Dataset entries
══════════
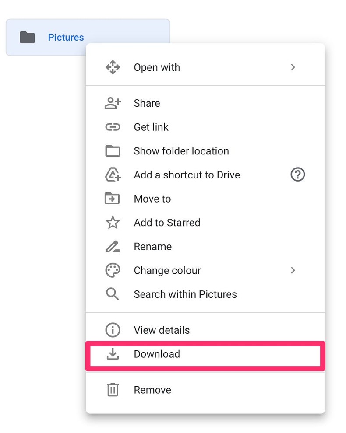The image size is (346, 433).
Task: Click the Open with move icon
Action: [113, 67]
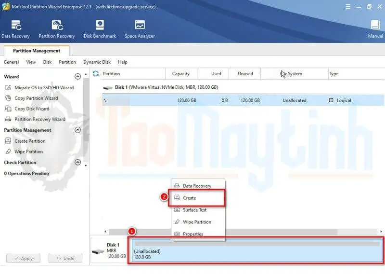Start Migrate OS to SSD/HD Wizard
Viewport: 385px width, 274px height.
click(x=43, y=88)
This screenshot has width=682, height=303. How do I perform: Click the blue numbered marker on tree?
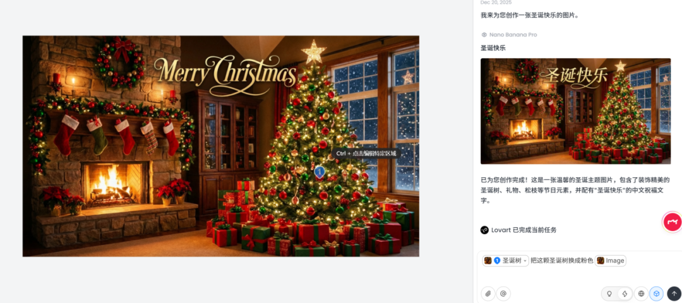point(320,172)
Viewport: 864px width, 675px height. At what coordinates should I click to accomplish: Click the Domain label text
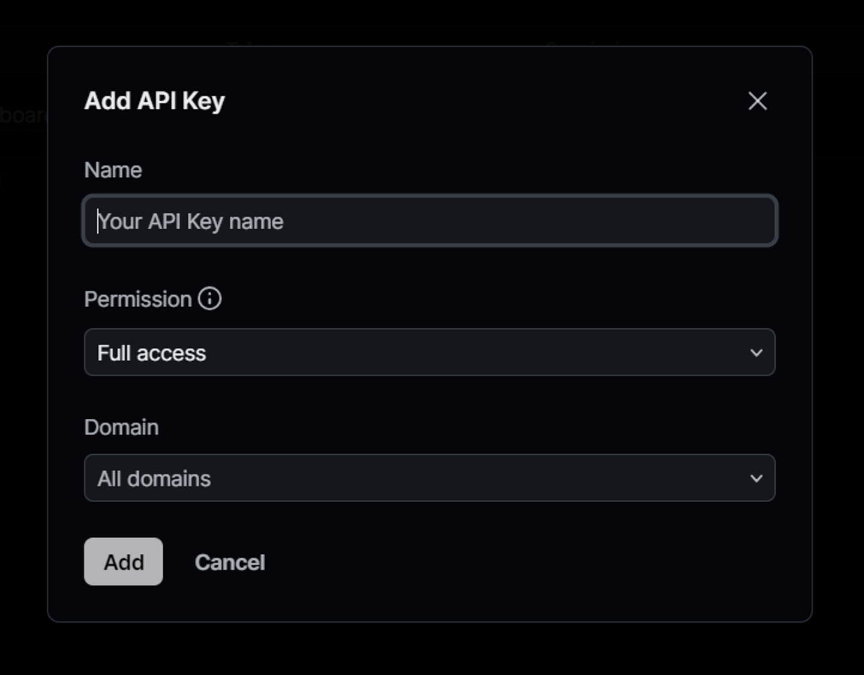[x=121, y=427]
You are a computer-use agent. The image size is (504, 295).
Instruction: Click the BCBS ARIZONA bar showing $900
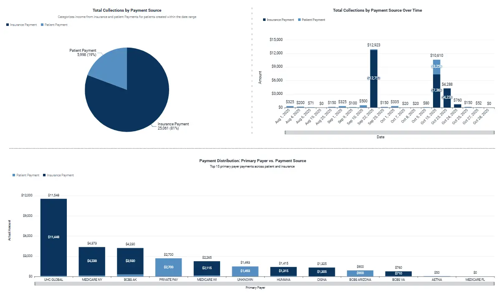pyautogui.click(x=360, y=273)
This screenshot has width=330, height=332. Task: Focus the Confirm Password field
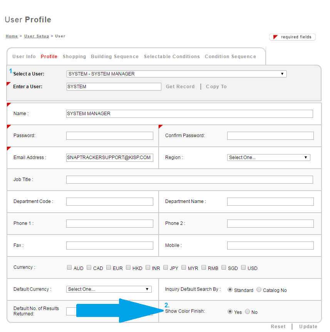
══════════
» Problem to solve
Which lines run from the one containing "You are a computer-use" through the last line of the entries above? Output them exactly, both ends included, with no pictures.

» Response to this task
You are a computer-use agent. The image size is (504, 295).
Instruction: Click the BCBS ARIZONA bar showing $900
pyautogui.click(x=360, y=273)
This screenshot has width=330, height=332. Task: Focus the Confirm Password field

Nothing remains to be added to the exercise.